Lo studio coinvolge pazienti affetti da Parkinson’s disease, una condizione neurologica che provoca difficoltà di movimento e, in alcuni casi, problemi di pensiero. Il trattamento testato è il methylphenidate, un farmaco somministrato per via orale sotto forma di compresse, confrontato con una compressa di placebo che non contiene principio attivo.
Lo scopo dello studio è valutare se una terapia di tre mesi con methylphenidate possa migliorare le funzioni cognitive nei pazienti con Parkinson’s disease che presentano una lieve difficoltà di memoria e di pensiero. I partecipanti saranno assegnati in modo casuale a ricevere il farmaco o il placebo e non sapranno quale dei due stanno assumendo (studio “doppio cieco”). Le visite saranno programmate all’inizio, a metà e al termine del periodo di trattamento.

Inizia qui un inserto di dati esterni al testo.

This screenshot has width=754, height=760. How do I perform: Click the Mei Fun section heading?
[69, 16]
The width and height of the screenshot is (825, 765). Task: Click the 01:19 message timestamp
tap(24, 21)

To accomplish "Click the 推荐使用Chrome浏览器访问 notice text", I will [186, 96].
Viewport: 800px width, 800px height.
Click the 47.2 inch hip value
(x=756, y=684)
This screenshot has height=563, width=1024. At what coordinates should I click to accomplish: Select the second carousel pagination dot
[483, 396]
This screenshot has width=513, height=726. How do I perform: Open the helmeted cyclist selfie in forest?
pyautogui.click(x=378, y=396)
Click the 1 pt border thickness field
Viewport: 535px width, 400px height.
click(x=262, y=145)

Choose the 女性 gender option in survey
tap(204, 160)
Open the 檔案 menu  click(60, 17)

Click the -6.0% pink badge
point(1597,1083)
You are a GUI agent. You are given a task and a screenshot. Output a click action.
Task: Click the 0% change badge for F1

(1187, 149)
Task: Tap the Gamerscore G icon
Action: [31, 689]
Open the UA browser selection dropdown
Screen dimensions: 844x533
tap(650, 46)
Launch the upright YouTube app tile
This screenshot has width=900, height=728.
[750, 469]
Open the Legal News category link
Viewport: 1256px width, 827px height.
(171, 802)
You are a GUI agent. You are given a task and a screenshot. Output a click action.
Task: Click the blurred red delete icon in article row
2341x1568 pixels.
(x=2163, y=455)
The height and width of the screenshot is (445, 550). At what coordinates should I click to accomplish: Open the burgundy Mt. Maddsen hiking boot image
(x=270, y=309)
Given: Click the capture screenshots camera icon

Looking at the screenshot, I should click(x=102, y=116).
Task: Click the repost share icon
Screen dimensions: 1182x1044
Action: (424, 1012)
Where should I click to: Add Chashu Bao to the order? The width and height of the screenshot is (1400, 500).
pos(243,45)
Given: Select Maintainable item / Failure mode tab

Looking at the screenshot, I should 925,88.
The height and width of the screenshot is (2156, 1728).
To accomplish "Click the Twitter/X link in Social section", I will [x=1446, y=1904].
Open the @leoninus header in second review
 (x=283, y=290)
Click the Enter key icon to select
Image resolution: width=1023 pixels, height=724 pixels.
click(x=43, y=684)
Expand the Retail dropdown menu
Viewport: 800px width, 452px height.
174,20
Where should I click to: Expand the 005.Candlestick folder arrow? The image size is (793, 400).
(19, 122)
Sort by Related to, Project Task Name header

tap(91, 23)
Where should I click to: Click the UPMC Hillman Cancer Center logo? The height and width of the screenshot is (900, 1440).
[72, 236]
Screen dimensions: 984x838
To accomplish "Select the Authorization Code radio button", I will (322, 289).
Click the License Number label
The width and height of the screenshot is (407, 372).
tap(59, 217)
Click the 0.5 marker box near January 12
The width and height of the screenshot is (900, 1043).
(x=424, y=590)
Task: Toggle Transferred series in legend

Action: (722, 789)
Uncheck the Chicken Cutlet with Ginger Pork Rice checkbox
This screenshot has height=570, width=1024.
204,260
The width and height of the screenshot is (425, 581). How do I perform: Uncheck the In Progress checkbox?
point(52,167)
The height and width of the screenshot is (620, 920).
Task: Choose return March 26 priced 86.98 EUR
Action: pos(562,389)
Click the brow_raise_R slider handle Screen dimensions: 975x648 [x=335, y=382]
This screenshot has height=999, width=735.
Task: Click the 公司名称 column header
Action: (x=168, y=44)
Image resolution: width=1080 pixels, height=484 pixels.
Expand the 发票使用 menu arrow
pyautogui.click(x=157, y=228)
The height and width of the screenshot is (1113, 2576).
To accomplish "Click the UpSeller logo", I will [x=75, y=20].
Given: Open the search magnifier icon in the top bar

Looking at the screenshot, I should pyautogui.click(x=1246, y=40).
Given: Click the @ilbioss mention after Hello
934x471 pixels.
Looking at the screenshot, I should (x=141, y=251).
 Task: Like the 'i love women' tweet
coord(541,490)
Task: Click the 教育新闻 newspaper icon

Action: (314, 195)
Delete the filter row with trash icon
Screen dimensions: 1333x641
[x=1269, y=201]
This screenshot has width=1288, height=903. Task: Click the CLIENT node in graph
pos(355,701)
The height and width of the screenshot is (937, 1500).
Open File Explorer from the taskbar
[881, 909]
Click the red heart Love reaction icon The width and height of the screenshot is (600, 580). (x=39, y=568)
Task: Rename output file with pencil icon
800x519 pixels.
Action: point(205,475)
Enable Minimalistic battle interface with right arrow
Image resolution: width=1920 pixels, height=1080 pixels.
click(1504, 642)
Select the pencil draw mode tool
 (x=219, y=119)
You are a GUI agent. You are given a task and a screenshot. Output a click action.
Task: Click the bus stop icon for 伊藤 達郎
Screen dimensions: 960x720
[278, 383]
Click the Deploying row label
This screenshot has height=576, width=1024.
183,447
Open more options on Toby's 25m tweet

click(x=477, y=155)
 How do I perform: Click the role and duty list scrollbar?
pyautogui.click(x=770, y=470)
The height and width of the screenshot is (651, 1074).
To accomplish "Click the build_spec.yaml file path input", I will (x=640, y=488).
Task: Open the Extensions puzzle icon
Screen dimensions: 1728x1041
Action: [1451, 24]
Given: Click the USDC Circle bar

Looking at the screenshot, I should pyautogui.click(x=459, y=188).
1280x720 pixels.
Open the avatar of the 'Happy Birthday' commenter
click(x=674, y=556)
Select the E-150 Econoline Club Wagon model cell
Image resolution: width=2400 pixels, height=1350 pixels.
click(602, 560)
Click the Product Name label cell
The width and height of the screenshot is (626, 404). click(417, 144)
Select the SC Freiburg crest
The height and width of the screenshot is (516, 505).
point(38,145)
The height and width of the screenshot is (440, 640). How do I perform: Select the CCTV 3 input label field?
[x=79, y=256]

I soggetti selezionati hanno una condizione definita mild cognitive impairment, ovvero una leggera riduzione delle capacità di pensiero rispetto alla norma ma non ancora una demenza. Durante lo studio verranno effettuate valutazioni con test che misurano le funzioni mentali (test neuropsychological) e misure elettriche del cervello (electrophysiological), per capire come il farmaco influisce sulla capacità di concentrazione, memoria di lavoro e qualità della vita quotidiana.